Un gigantesco parque de ocio en Múnich
Con una superficie total de más de 400 hectáreas, las posibilidades para el ocio o el descanso son numerosas en el jardín inglés de Múnich. Empezando por sus cuatro Biergarten, esas terrazas de cervecería donde es habitual llevar tu propia comida siempre que pidas una o varias cervezas. El Biergarten es una invención muniquesa que sigue siendo un pilar de la cultura popular bávara. Por ejemplo, la Chinesischer Turm (Torre China), una pagoda de 25 metros de altura, alberga la segunda Biergarten más grande de Múnich, con cerca de 7000 plazas.
Actividades sorprendentes
Además de sus casi 80 kilómetros de senderos, también puedes practicar deportes acuáticos en el Kleinhesseloher See (lago Kleinhesseloher), aunque no está permitido bañarse. El surf de alto nivel es una de las curiosidades de este jardín inglés. Las sesiones tienen lugar en el Eisbach, un canal que bordea el parque, en un punto caracterizado por la presencia de olas estáticas que permiten practicar este deporte.

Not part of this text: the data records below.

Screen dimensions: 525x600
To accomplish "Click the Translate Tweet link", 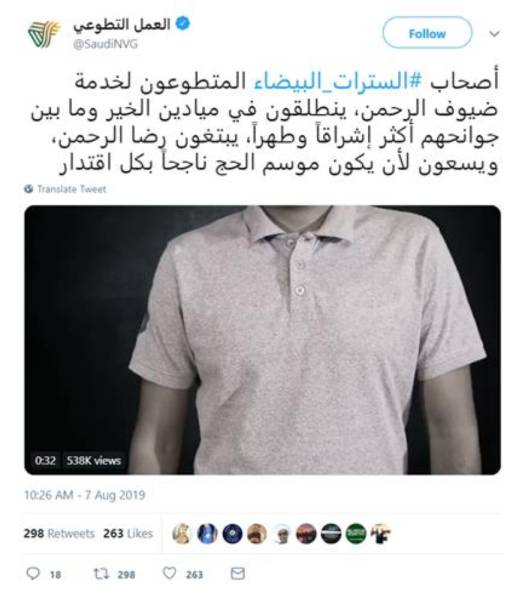I will 72,189.
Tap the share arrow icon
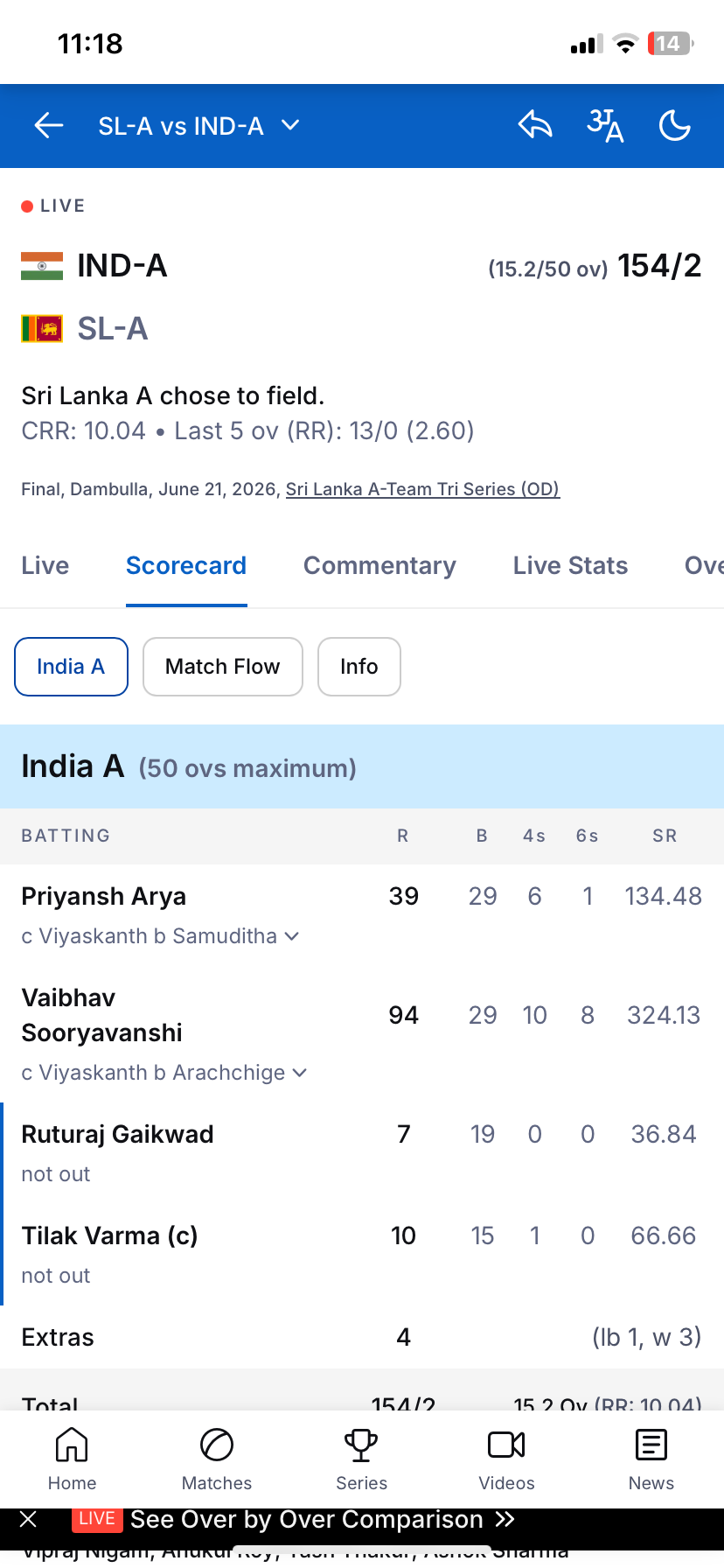 [x=535, y=125]
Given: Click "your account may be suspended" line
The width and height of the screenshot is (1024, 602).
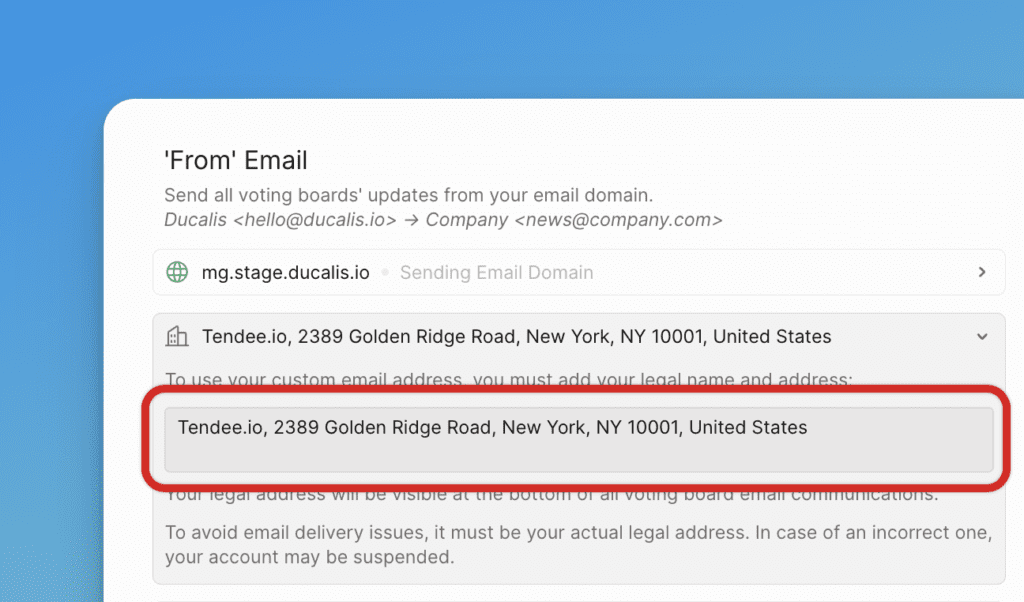Looking at the screenshot, I should point(309,557).
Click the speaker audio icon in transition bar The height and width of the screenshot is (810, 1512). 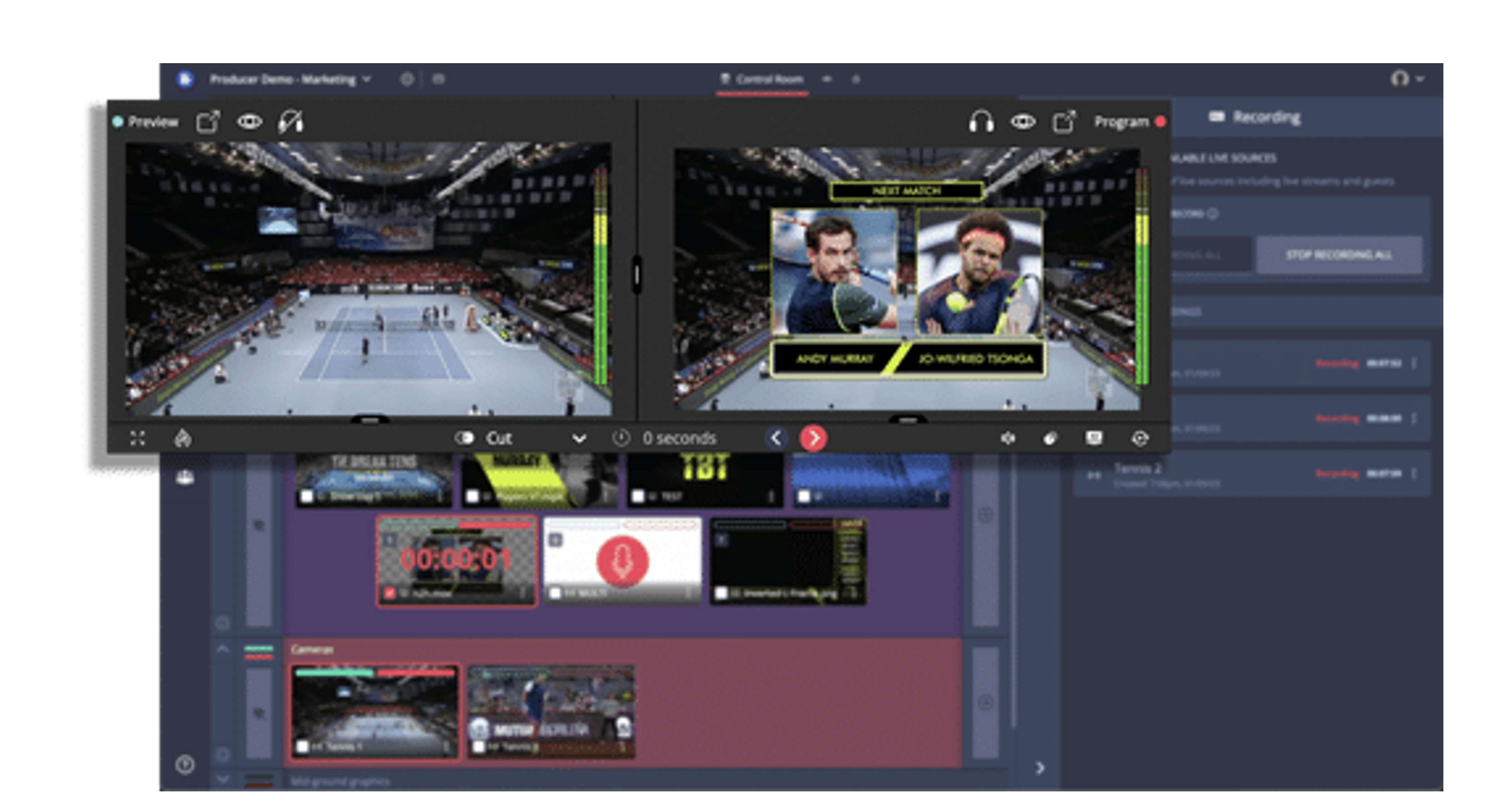pos(1008,438)
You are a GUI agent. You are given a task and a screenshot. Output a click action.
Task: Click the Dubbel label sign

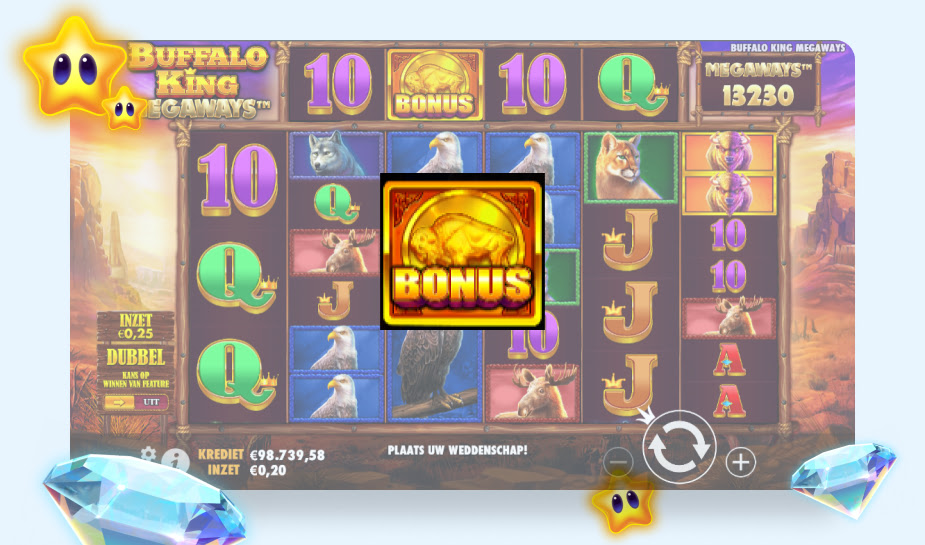[136, 357]
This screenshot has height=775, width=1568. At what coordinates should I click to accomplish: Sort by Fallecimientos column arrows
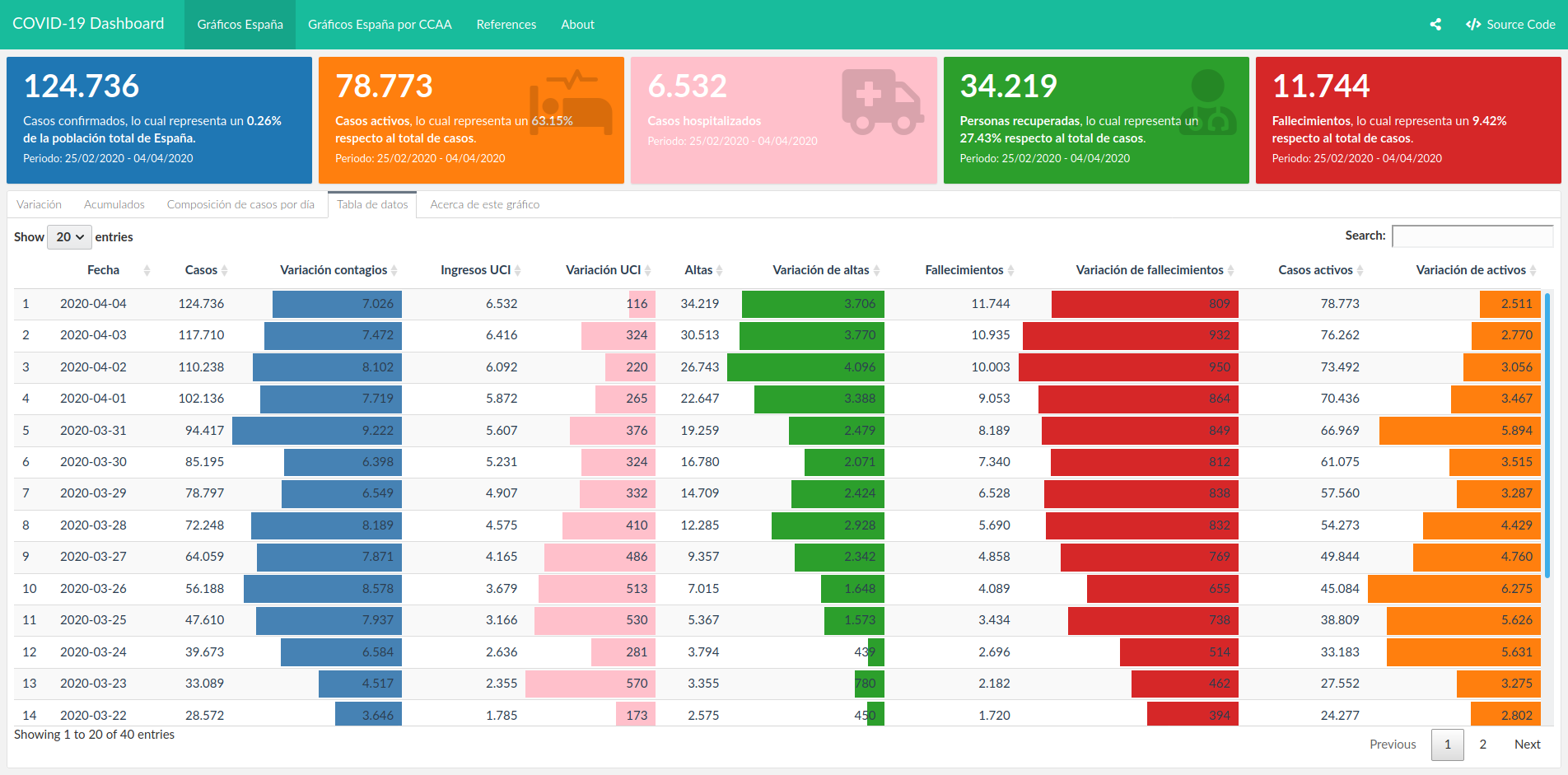pos(1010,270)
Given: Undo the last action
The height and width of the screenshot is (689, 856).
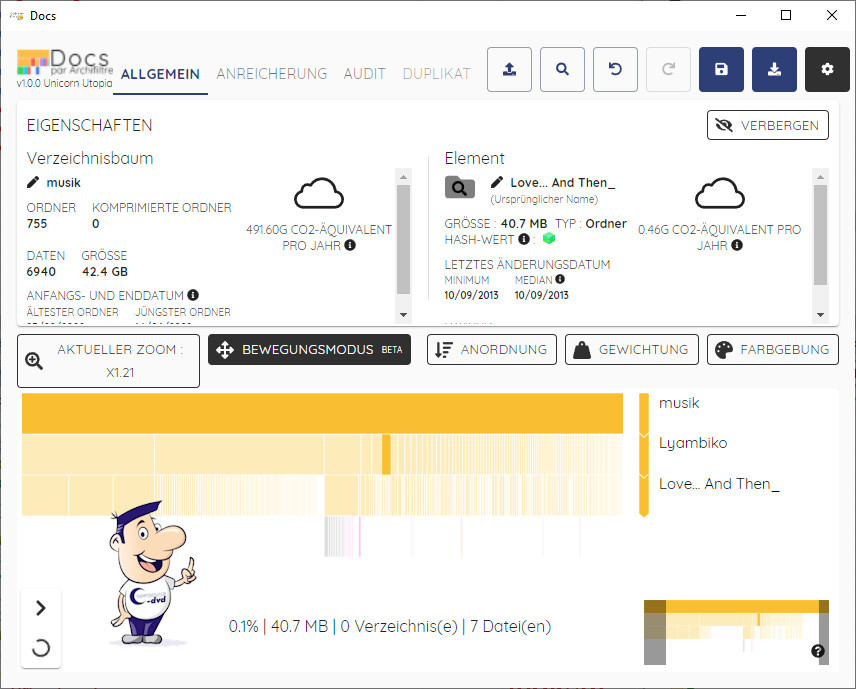Looking at the screenshot, I should click(615, 69).
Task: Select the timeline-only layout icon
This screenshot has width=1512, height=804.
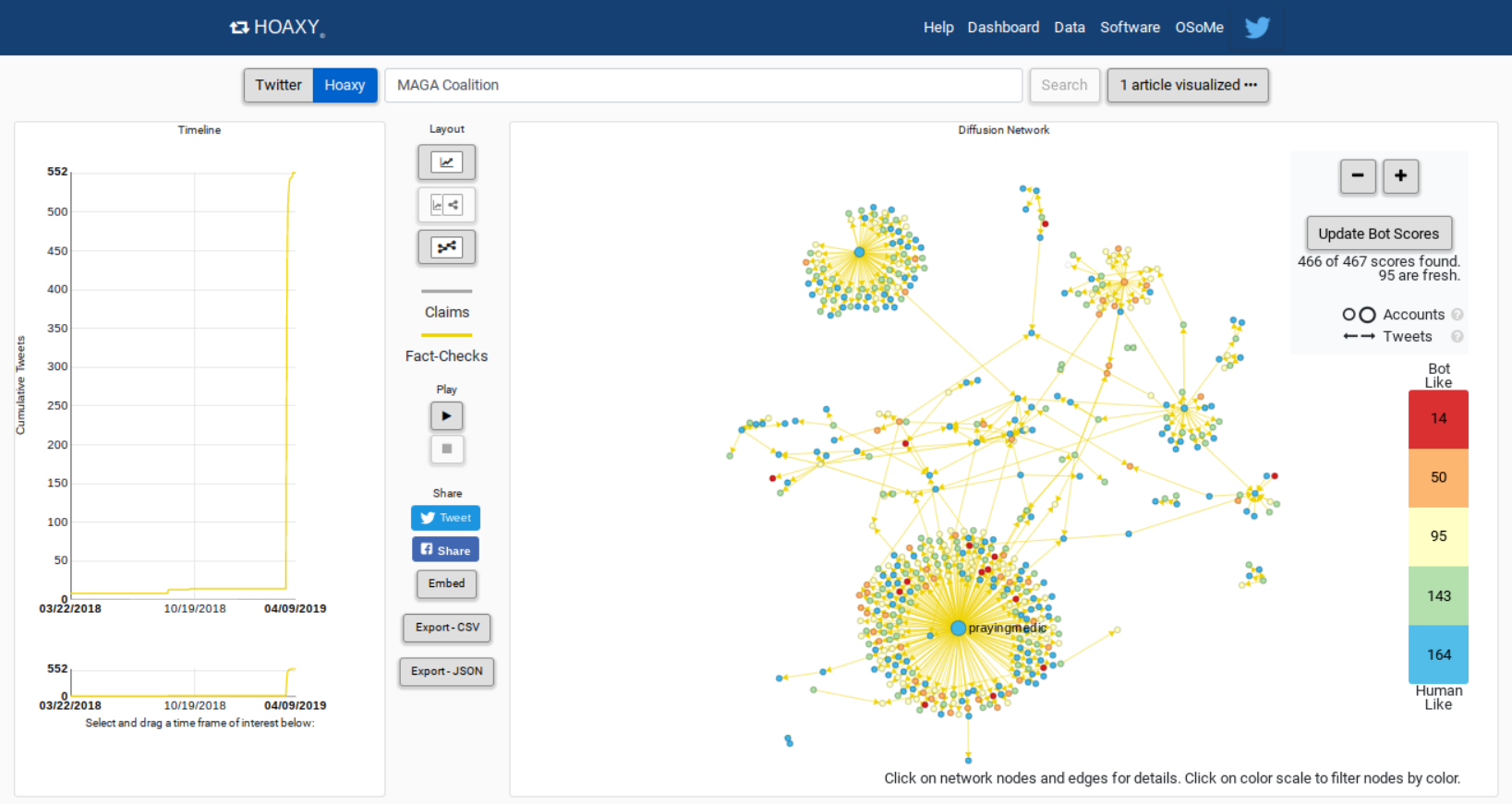Action: (446, 162)
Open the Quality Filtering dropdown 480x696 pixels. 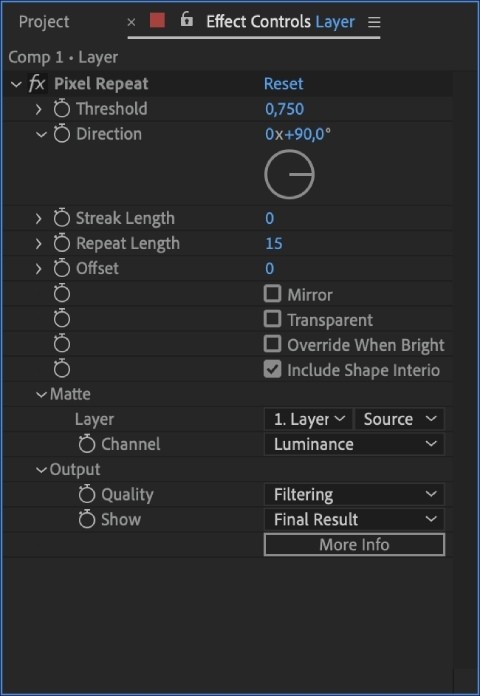click(354, 494)
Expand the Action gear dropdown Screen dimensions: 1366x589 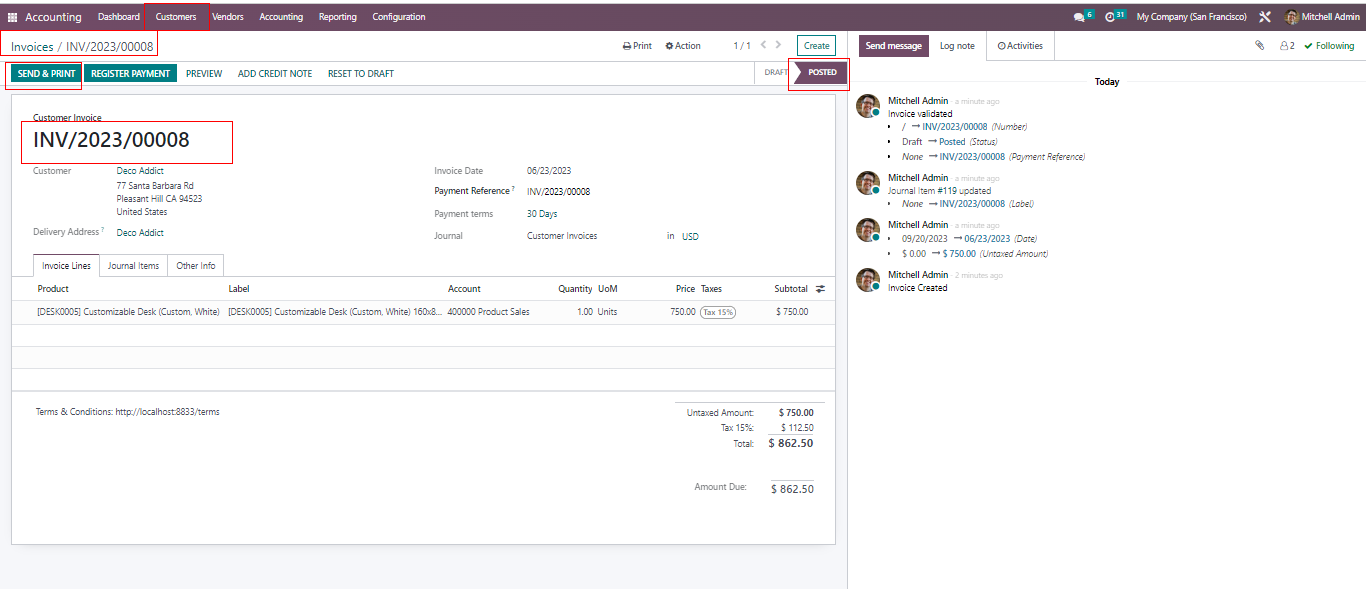pos(683,46)
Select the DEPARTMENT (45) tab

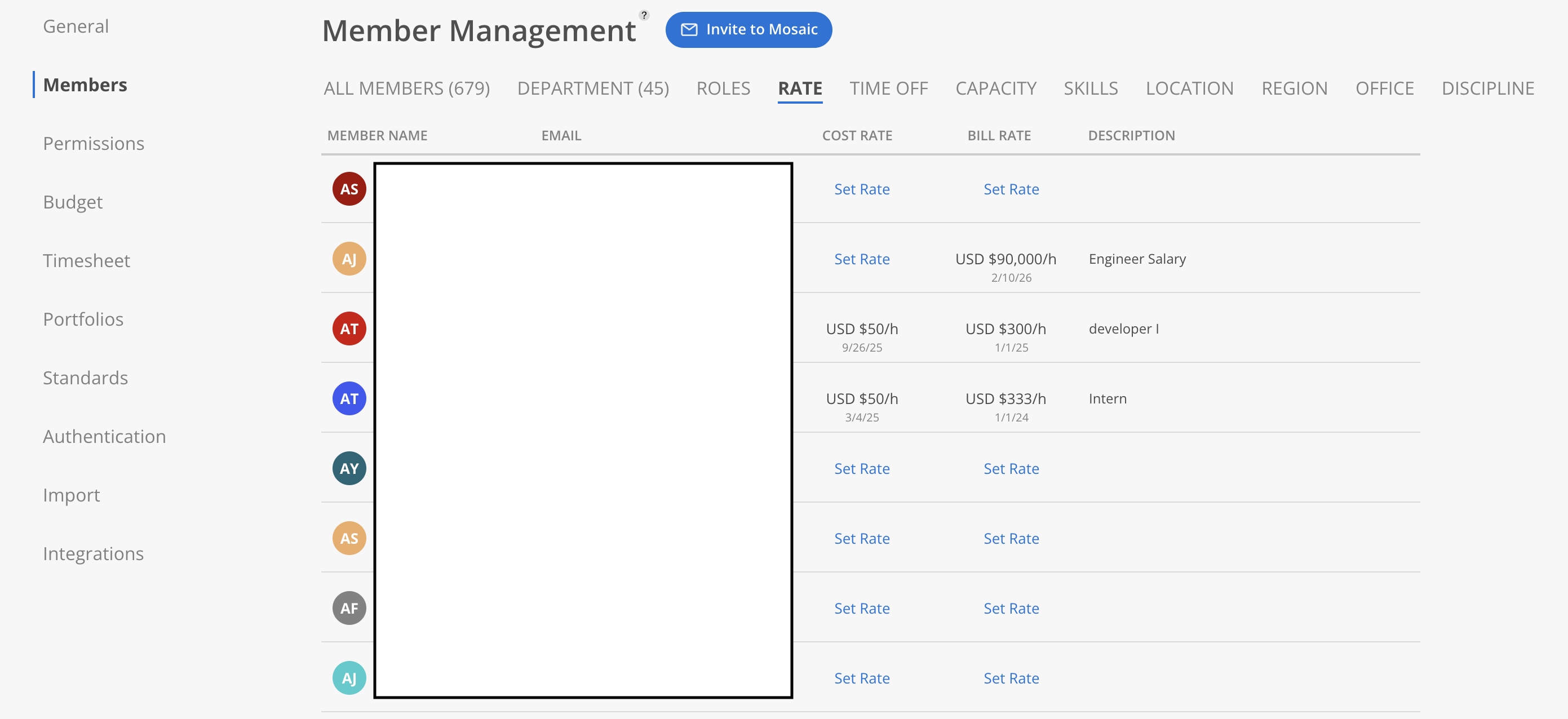pos(593,89)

¡El espacio verde imprescindible de Múnich! Me sorprendió muchísimo el tamaño del lugar. Pasé una tarde entera allí y ni siquiera pude recorrerlo todo. Empecé subiendo al Monopteros, un pequeño templo griego encaramado en una colina que ofrece unas vistas muy bonitas del centro de la ciudad. Después, fui a ver la principal curiosidad del parque, los surfistas de la ola de Eisbach, antes de disfrutar de una buena cerveza cerca de la impresionante Torre china. Está lleno de actividades y senderos por explorar, así que se puede pasar el día allí fácilmente.